╭──
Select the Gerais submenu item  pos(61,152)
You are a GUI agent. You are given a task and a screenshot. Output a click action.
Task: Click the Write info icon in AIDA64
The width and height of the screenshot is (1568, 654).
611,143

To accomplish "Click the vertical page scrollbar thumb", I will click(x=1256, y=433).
╰──
╭──
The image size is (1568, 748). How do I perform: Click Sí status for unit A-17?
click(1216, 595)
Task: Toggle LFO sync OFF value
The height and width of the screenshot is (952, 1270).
╰──
▸ **Task objective**
Within the data above, the span starting at the line containing "The image size" and ending at the line containing "The height and" is to be retyped exactly, with no other lines.

▸ **Answer space**
The image size is (1568, 748). How do I perform: Click Sí status for unit A-17?
click(1216, 595)
Task: Toggle LFO sync OFF value
The height and width of the screenshot is (952, 1270).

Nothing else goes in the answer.